That time, I saw two episodes of violence. Both quite funny. In one instance, a black man hit a white woman on a subway platform - she was shocked and affronted - but in fact his hand had shot out involuntarily because of the force of a sneeze. And in another instance, as I walked away from the Steel Pulse concert, I saw an old Italianish man hit a rasta: he was gesticulating wildly as the rasta jogged past him. The Italianish man called out after him, 'I beg your pardon sir!'.

Yesterday I saw a hilarious exampled of NY crotchettiness on the subway. A woman asked a man to move over a little on the slightly depressed plastic seats, and he refused. She should have known better as he was already sitting in that way that makes the torso the mid point in the right angle of the legs (sorry, I don't know how better to describe that). And he refused to move, saying 'I'm not going to put my ass there', pointing to the slightly raised part of the moulded seats. They continued to bicker, and he asserted that 'normal people fill a normal space', and she capitulated saying 'I'm sorry you're having a bad day', to which he responded forcefully, 'I'm having a great day!!!' Manhattan is seemingly like this huge share household, where everyone is jostling and bitching at each other. Or being nice, I suppose.

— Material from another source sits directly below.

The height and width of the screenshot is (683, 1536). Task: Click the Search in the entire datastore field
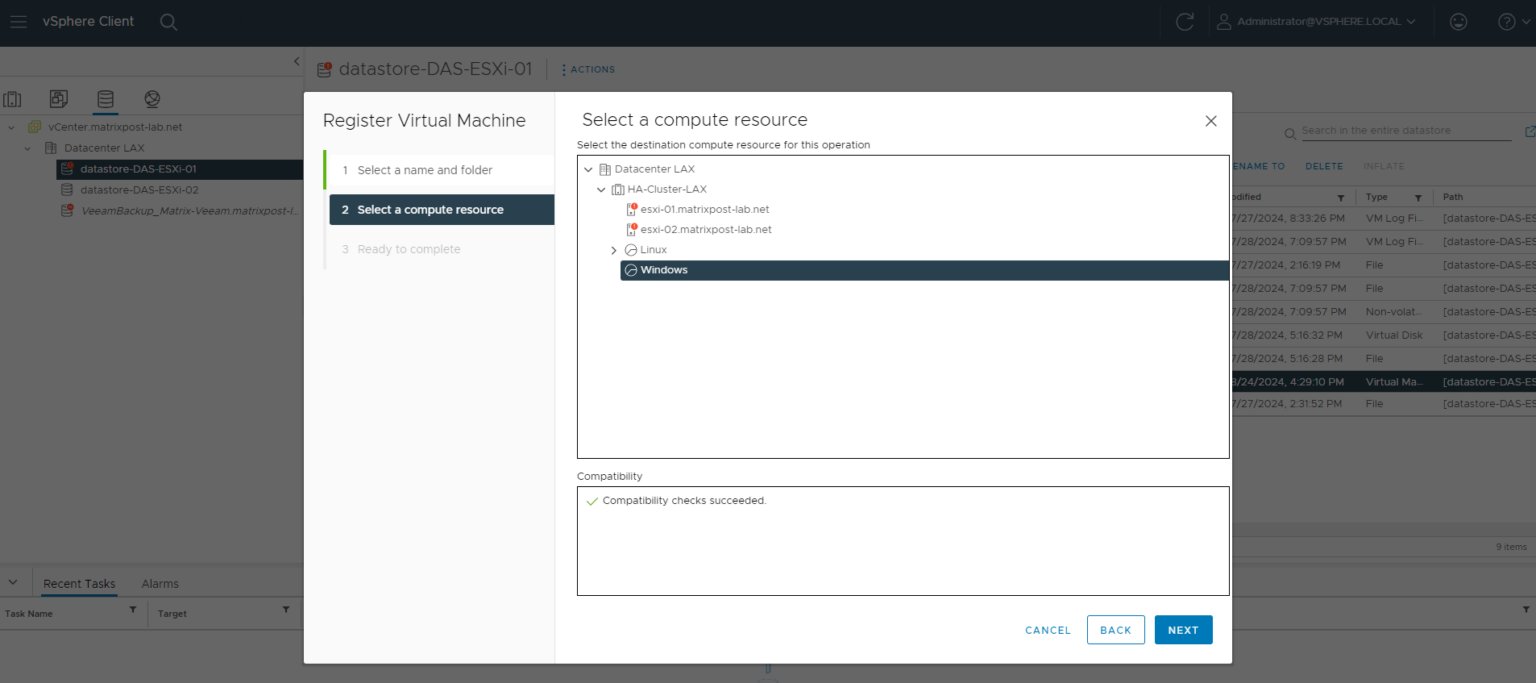[x=1380, y=131]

This morning I went to Forest Hills Gardens, which is an exceptional middle-class (now richascroesus) development of the early 20th century constructed in a curiously odd mediaevalesque-over-tudor easy style, where the streets have names like 'Greenway South' and 'Nordern'. Hot stuff. Then I took a train to Sunnyside Gardens - only a few stations down the line at Woodside, but the trains don't stop, so I had to go all the way to Penn Station and come back, which was a hassle but who really cares. I was shown around Sunnyside Gardens, another housing development of the mid-20s, by two very delightful and interesting people who had lived there a long time and had recently aided the classification of the area as historically valid, which it certainly is.

Then I went back to the Strand to see if they had a copy of the book about Forest Hills Gardens or any of the books about/by the creators of Sunnyside Gardens but they let me down on that one but that's OK. I still bought a bunch of other things, thinking all the while, 'how the hell am I going to get this stuff home?'


I had an 8:30 appointment with Wil Greenstreet, who plays saxophone at the viewing deck of the Empire State Building. Wil was once known in Australia as Billy Green (here he is in 1970, playing guitar for Doug Parkinson In Focus in a great song he wrote) and I had made contact with him for the purposes of a book I am writing. We had a great chat and he should write his own book in my opinion (well, he has, but it's a book of exercises for playing the saxophone; I mean he should write a book about his life). He talked about writing the soundtrack to the absolutely brilliant film Stone, and about moving to Orange from the Netherlands when he was 9 (!!). Great guy, I really warmed to him, and what little I heard of his playing up there (I had to get back), was sensational. He took me up the ESB as his guest and it was a hoot seeing him converse with everyone he met along the way (in terms of security/ shepherding staff) and these ongoing conversations (mainly about music) he was having with them daily. And by the way the guy's 65, or will be sometime this year, but he looks about my age. Perhaps that's what NY does to you (unless it turns you into the crazy man in the Google NYC t-shirt who was on my train coming back, who was yelling out at the top of his voice about what a german shepherd would do to a pit bull 'He would kill it ALIVE! You get one german shepherd and three - no, five - pit bulls and that German Shepherd would come out, not a scratch on him. They go for the jugular. You wanna bet? I bet you as many pit bulls as you want. Pit bulls, all they can do is pit! (Yes, I really do think this is what he said, and I laughed inwardly, and outwardly later).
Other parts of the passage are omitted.